I could have said that I’d seen greater alertness from coma patients, but I didn’t.

“This Robbie Cannon you were asking about,” I said. She twitched, and chewed on a nail. “We had a little look into him. You’re right about him being violent—he’s got a couple of domestic-violence convictions, amongst other things. But he wasn’t involved in your sister’s death. I went over to Gateshead—that’s where he lives—and had a little chat with him. He was in Manchester visiting his son the night Nel died. He says he hasn’t seen her in years, but when he read about her death in the local paper, he decided he would come up here to pay his respects. He seemed pretty gobsmacked that we were asking him about it at all.”

“Did he . . .” Her voice was little more than a whisper. “Did he mention me? Or Lena?”

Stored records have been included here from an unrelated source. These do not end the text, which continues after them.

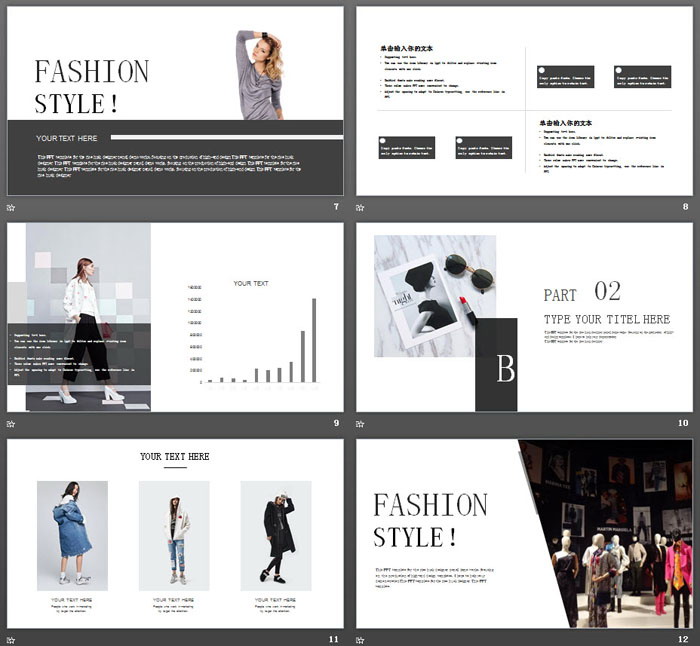Select slide 7 with the Fashion Style title
The image size is (700, 646).
pos(175,100)
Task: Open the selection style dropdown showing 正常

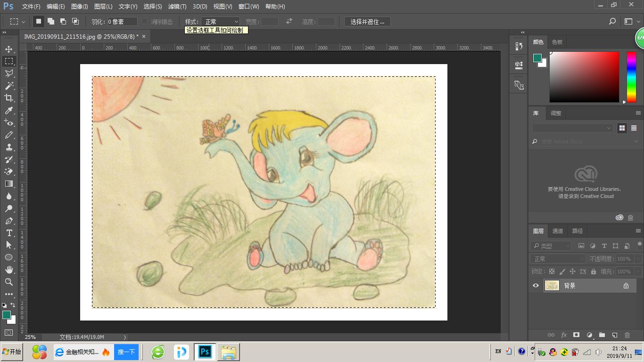Action: tap(220, 21)
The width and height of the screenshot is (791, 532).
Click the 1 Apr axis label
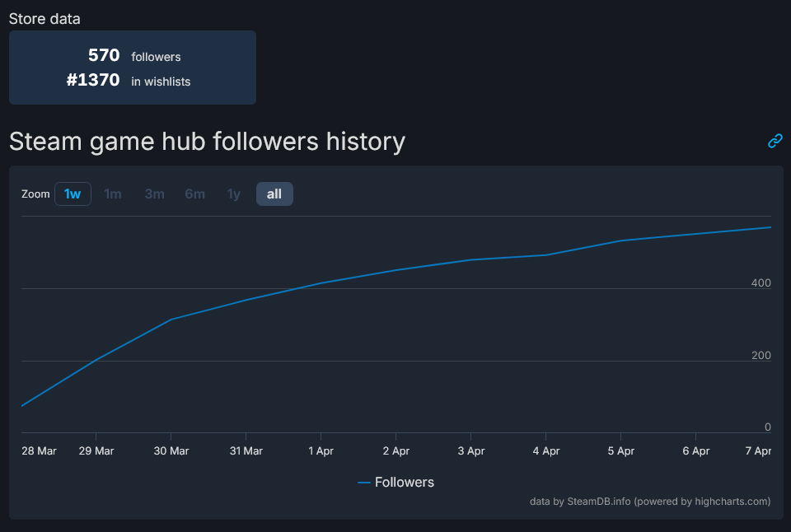point(321,450)
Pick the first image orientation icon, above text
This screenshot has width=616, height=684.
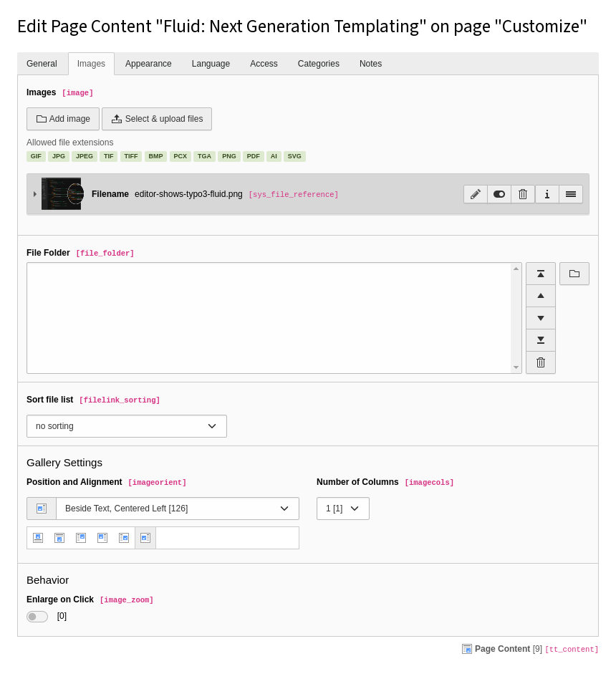click(x=38, y=538)
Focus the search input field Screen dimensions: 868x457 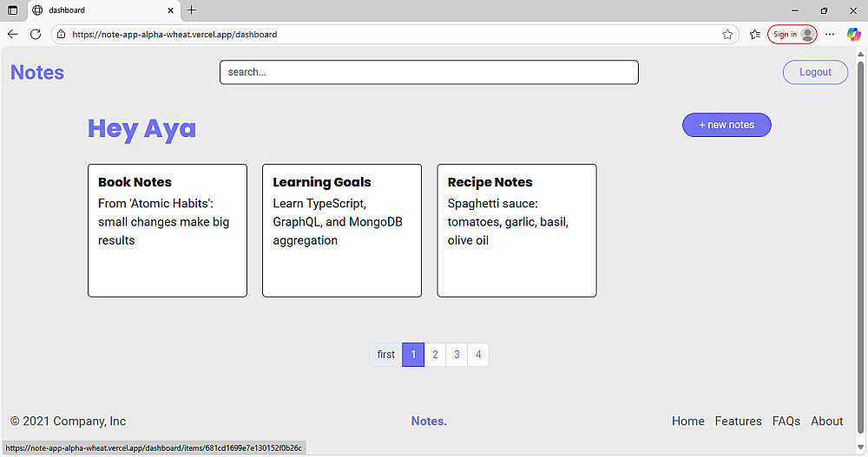[429, 72]
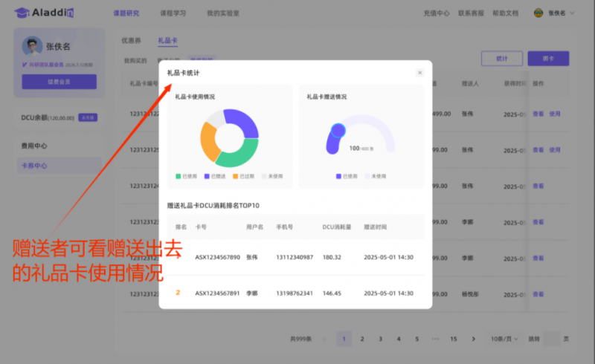The width and height of the screenshot is (595, 364).
Task: Click the 续费会员 button
Action: point(59,82)
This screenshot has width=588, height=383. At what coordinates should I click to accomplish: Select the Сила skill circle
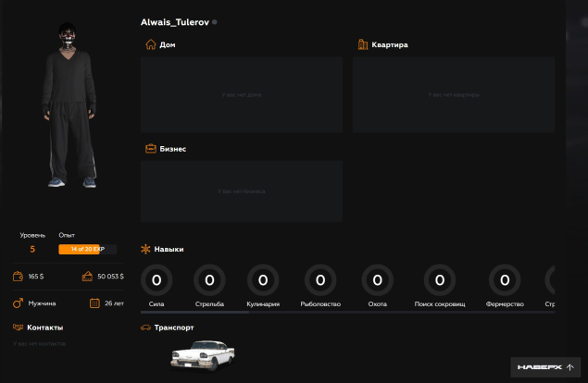coord(156,279)
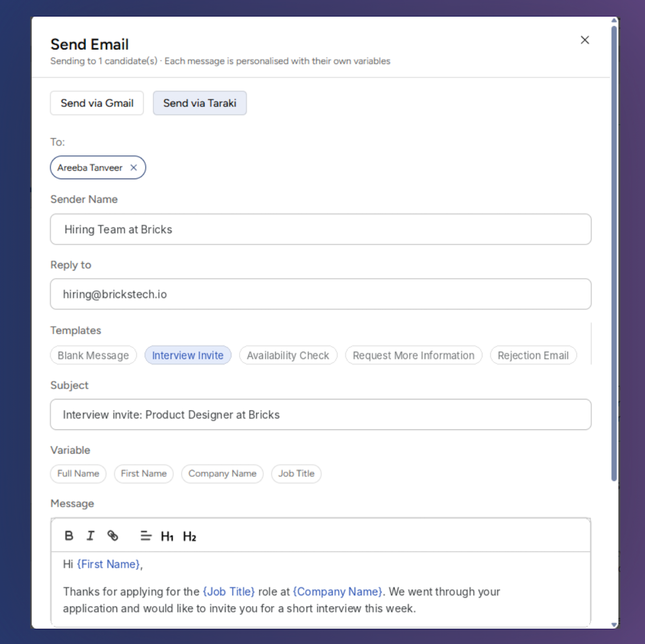Screen dimensions: 645x644
Task: Open text alignment option in editor toolbar
Action: click(x=146, y=536)
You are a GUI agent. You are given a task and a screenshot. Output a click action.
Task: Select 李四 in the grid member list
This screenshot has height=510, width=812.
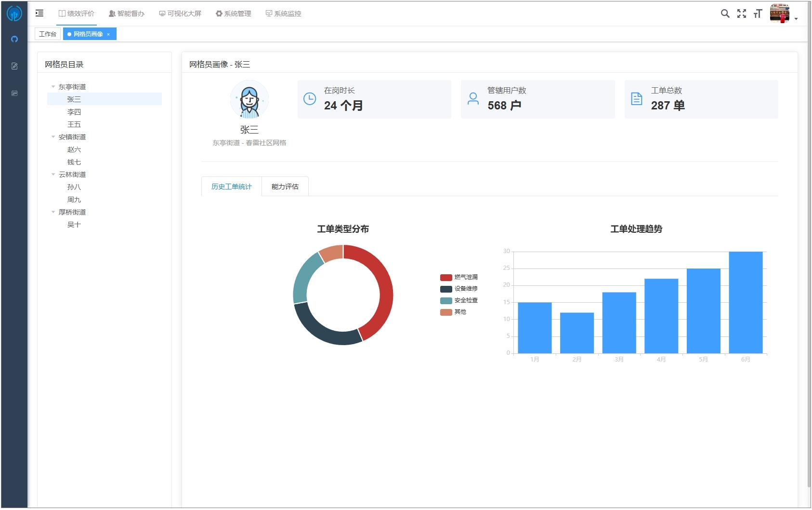[74, 112]
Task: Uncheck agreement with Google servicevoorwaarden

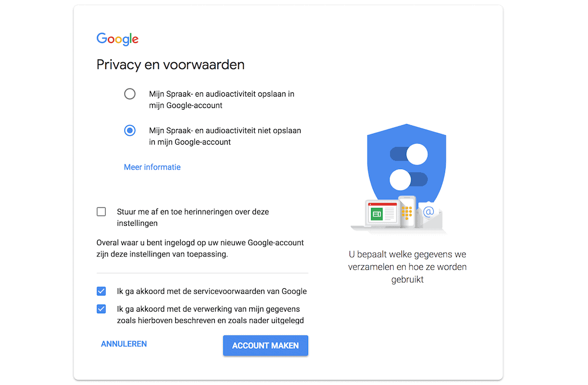Action: (101, 291)
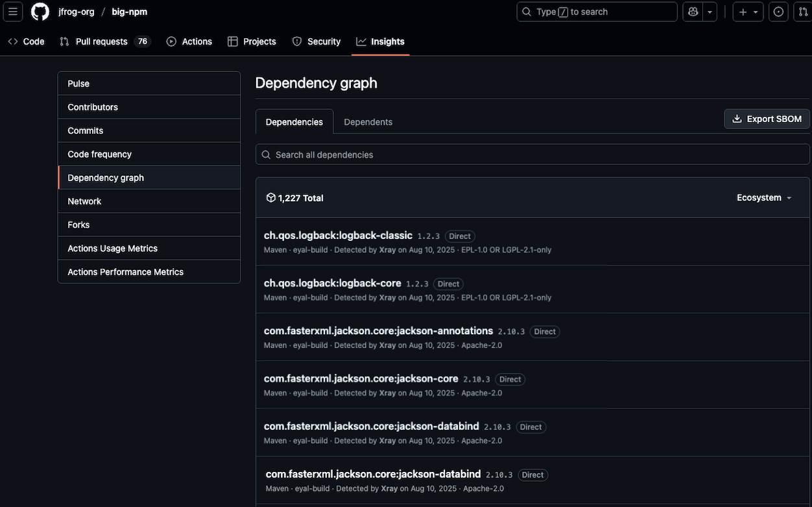Open the hamburger navigation menu
The width and height of the screenshot is (812, 507).
click(x=12, y=12)
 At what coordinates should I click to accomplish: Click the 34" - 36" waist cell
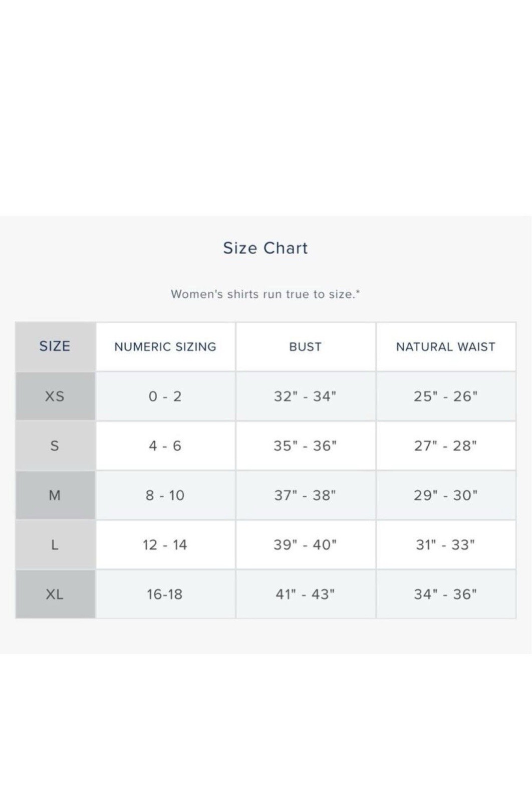(446, 594)
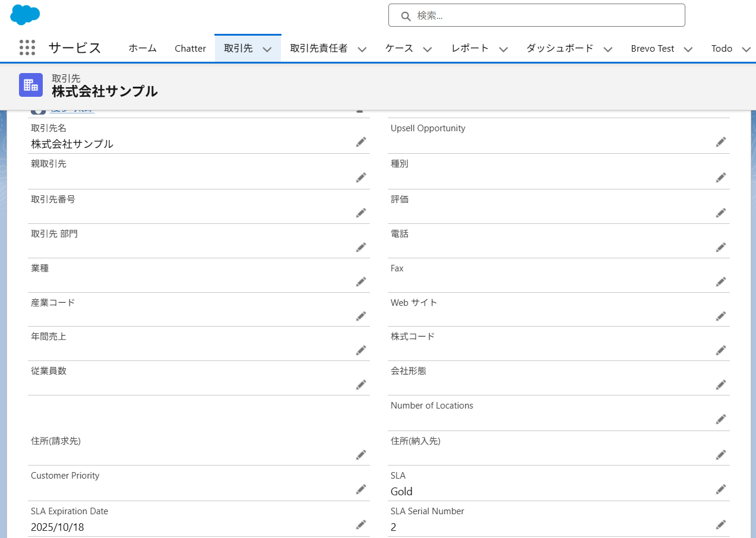756x538 pixels.
Task: Open the Chatter tab
Action: [x=190, y=49]
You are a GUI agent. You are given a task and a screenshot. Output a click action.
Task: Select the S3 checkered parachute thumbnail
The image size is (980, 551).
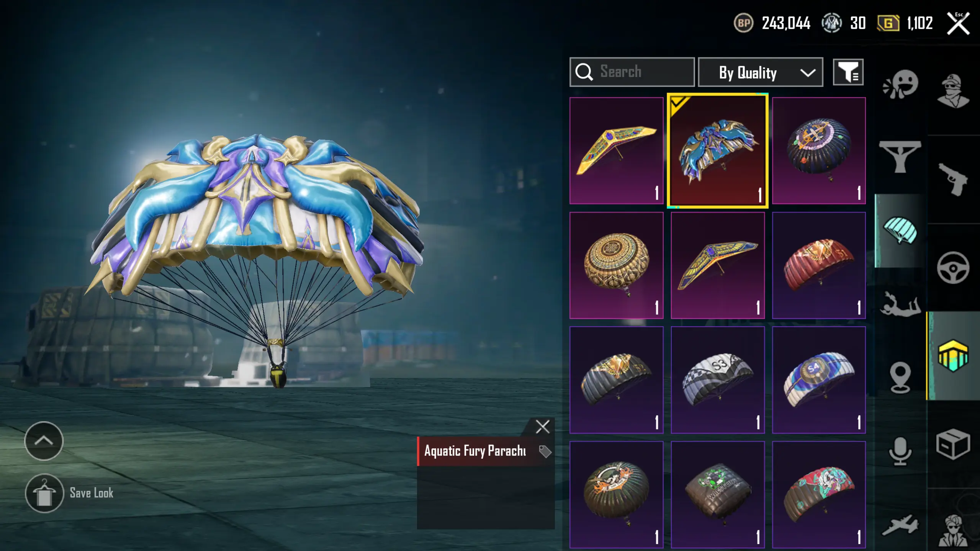(718, 380)
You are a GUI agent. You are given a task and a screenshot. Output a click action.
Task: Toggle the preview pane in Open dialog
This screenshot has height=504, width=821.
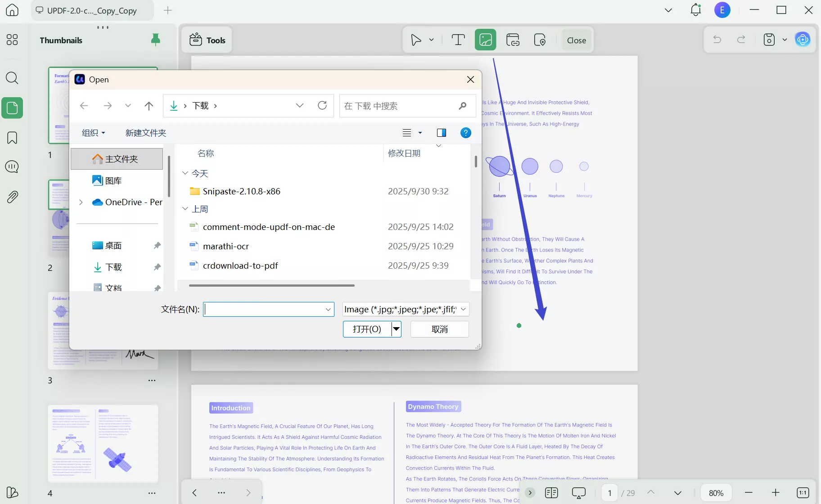point(441,133)
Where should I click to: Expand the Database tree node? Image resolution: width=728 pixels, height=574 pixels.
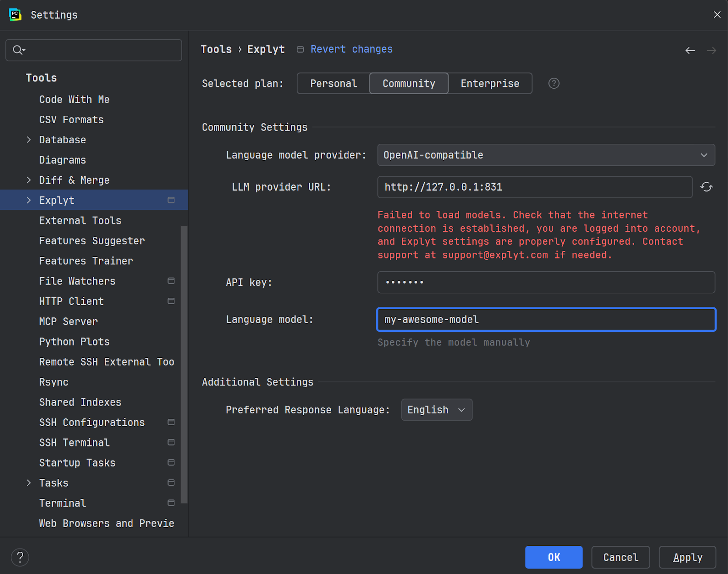tap(29, 140)
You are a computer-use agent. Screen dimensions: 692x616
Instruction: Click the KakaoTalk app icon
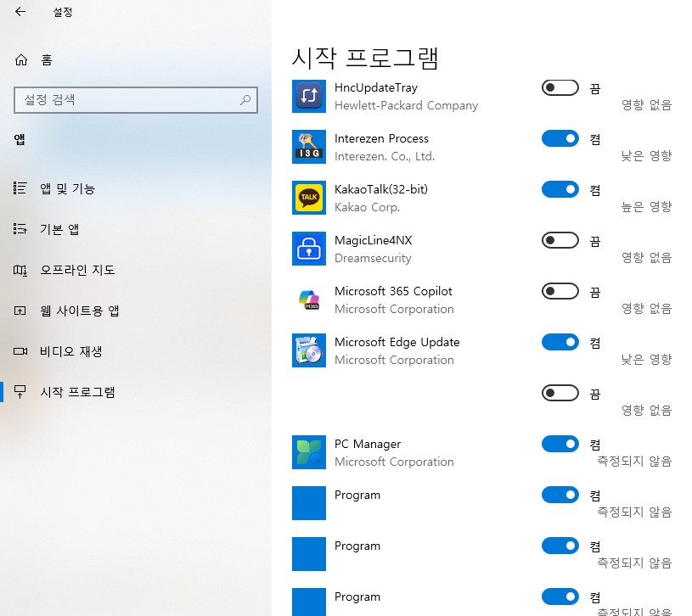coord(308,198)
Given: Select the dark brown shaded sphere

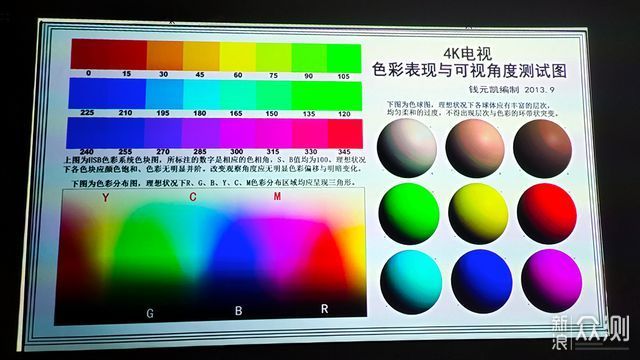Looking at the screenshot, I should 542,149.
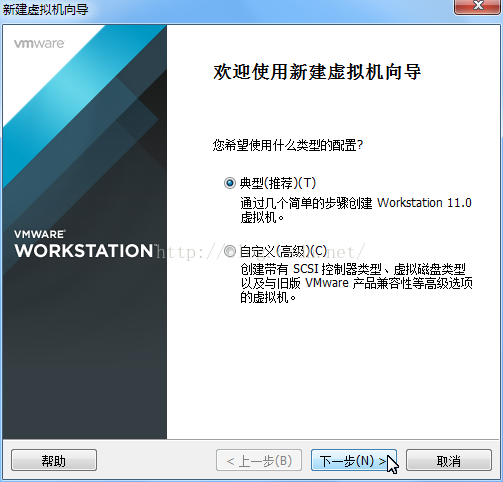Click the greyed-out 上一步(B) button

coord(259,460)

“No. He didn’t. Why do you ask? Has he been here?” I thought of the tentative way in which she’d opened the front door, the way she’d looked over my shoulder as though watching out for someone.

“No. I mean, I don’t think so. I don’t know.”

I managed to get nothing more out of her on the subject. It was clear that she was frightened of him for some reason, but she wouldn’t say why. It was unsatisfactory, but I left it at that, as I had another awkward subject to raise.

“This is a bit difficult,” I said to her. “I’m afraid we need to search the house again.”

She stared at me, horrified. “Why? Have you found something? What’s happened?”

I explained about the pills.

“Oh, God.” She squeezed her eyes shut and hung her head. It might have been exhaustion dulling her reaction, but she didn’t seem shocked.

“She purchased them in November of last year, on the eighteenth, from an American website. We can’t find a record of any other purchases, but we need to make sure—”

“All right,” she said. “Of course.” She rubbed her eyes with the tips of her fingers.

“A couple of uniforms will come round this afternoon. Is that OK?”

She shrugged. “Well, if you have to, but I . . . what date did you say she bought them?”